**Material for the task:**
-- -- --
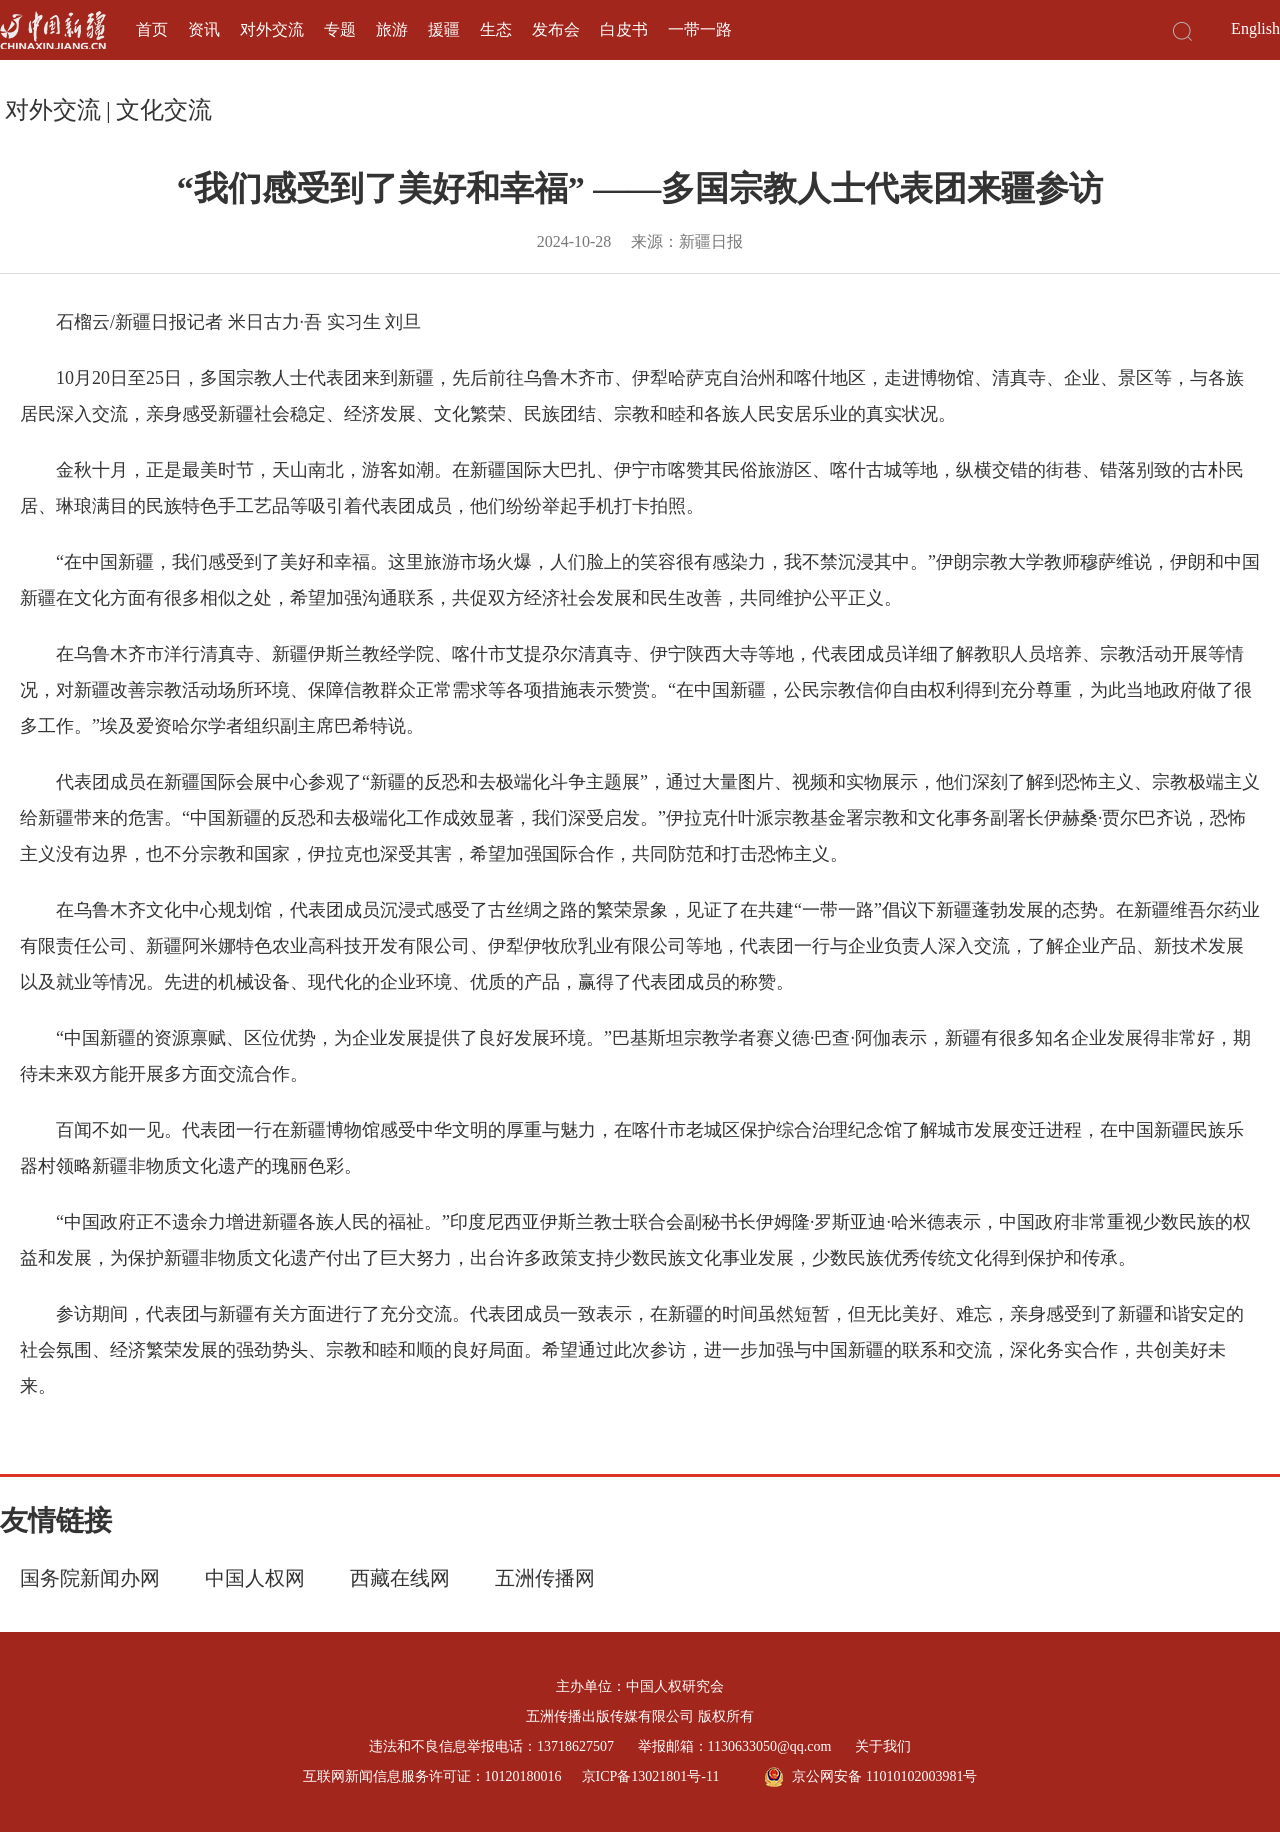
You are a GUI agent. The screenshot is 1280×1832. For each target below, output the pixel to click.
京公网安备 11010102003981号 (870, 1777)
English (1255, 28)
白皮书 (624, 29)
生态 (496, 29)
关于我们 (883, 1746)
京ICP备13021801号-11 (651, 1776)
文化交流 (164, 110)
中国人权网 (255, 1578)
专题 (340, 29)
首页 (152, 29)
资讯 (204, 29)
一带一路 (700, 29)
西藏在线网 (400, 1578)
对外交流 (272, 29)
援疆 (444, 29)
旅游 (392, 29)
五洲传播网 (545, 1578)
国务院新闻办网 (90, 1578)
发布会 (556, 29)
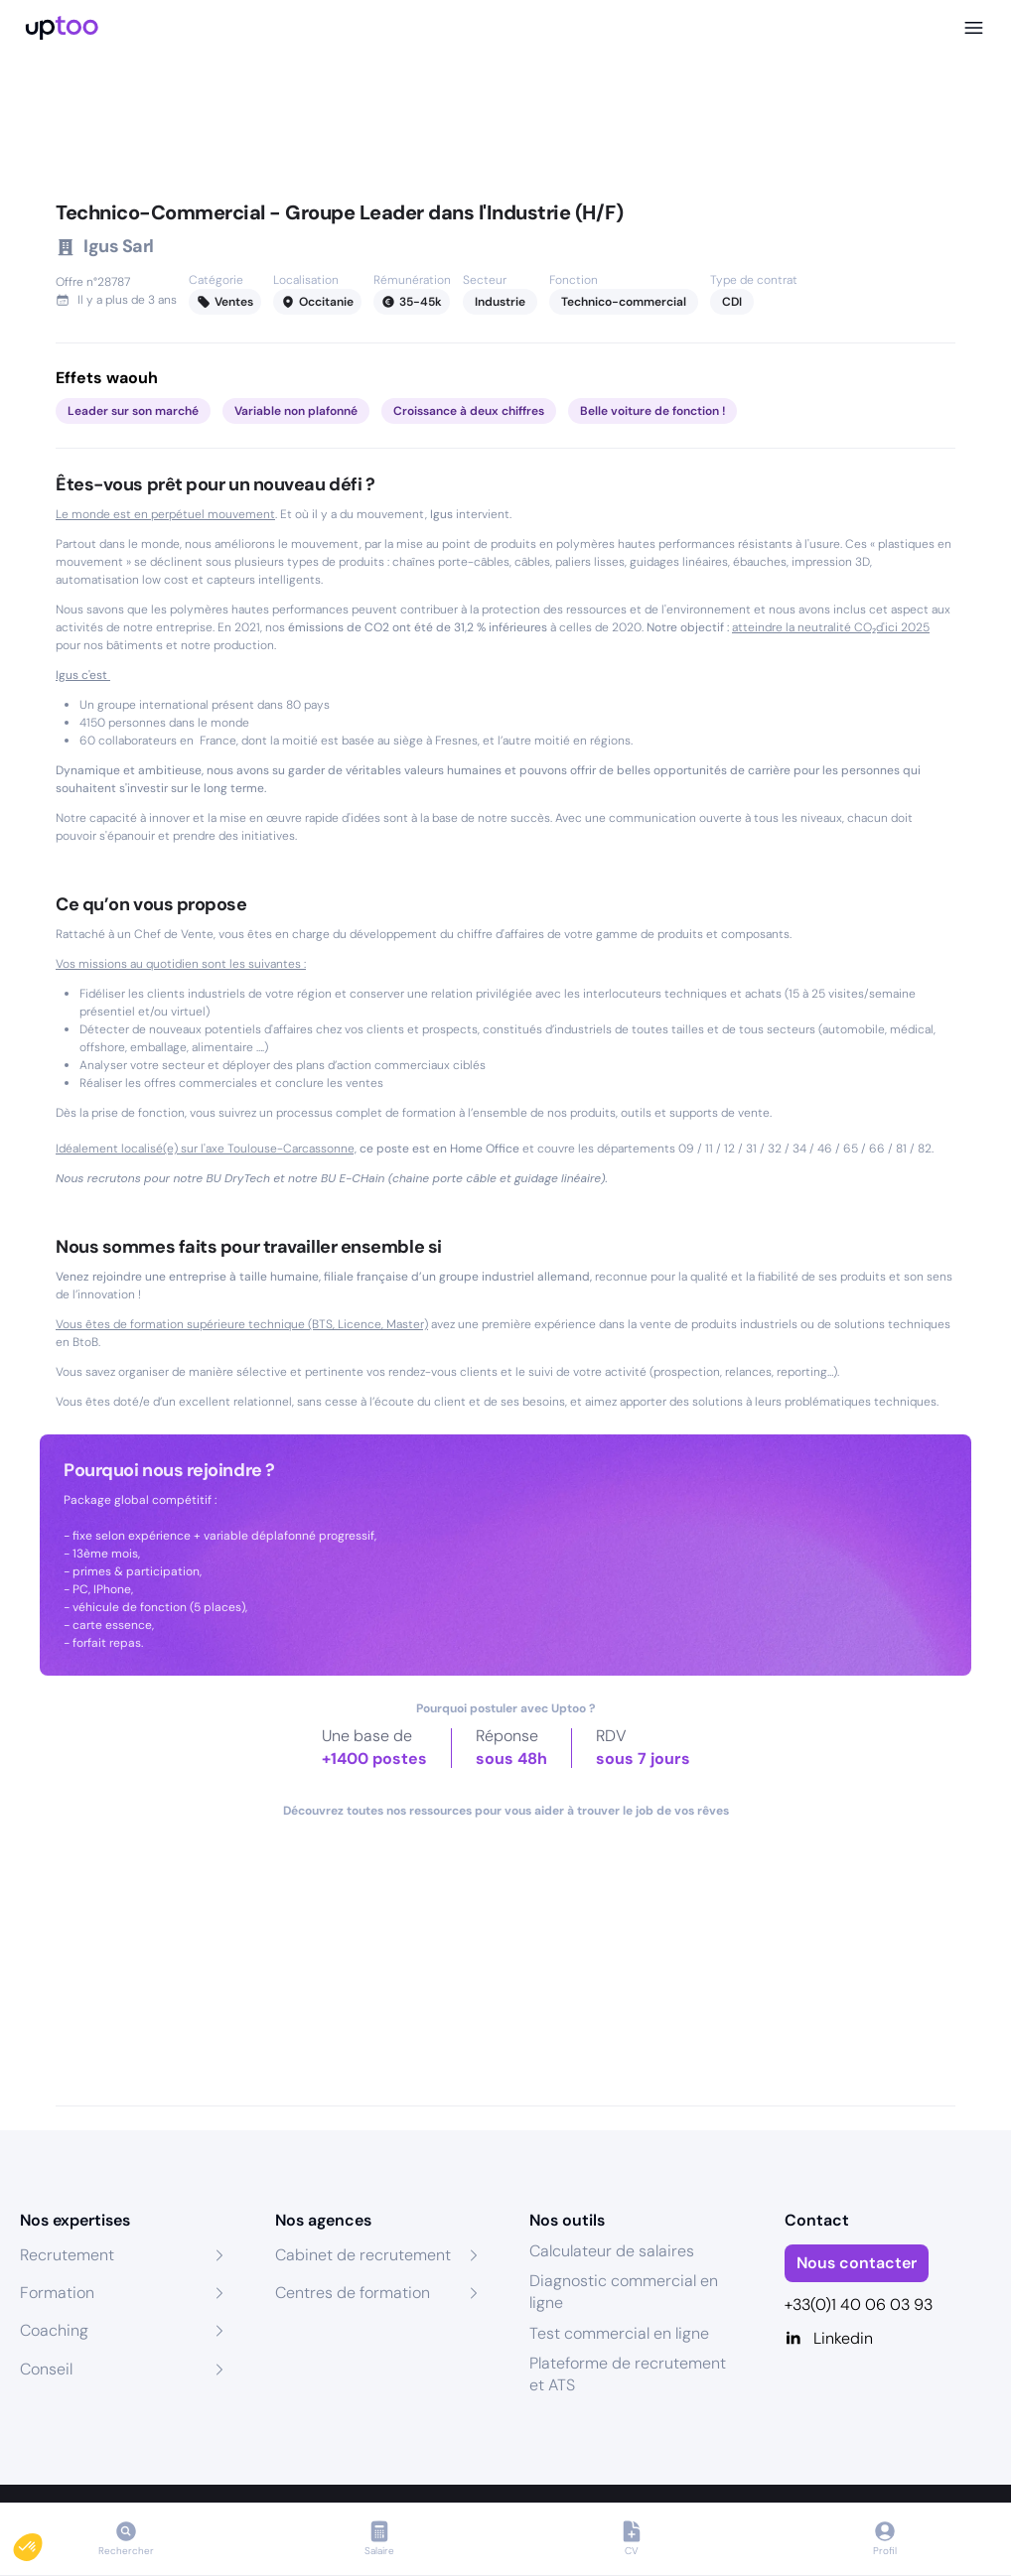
-- -- --
**Goal:**
Return each line of the records above that contains the string "agent", matching case exactly.

**Written response:**
You are a GUI agent. The screenshot is 1280×1832. For each target below, output the pixel to click.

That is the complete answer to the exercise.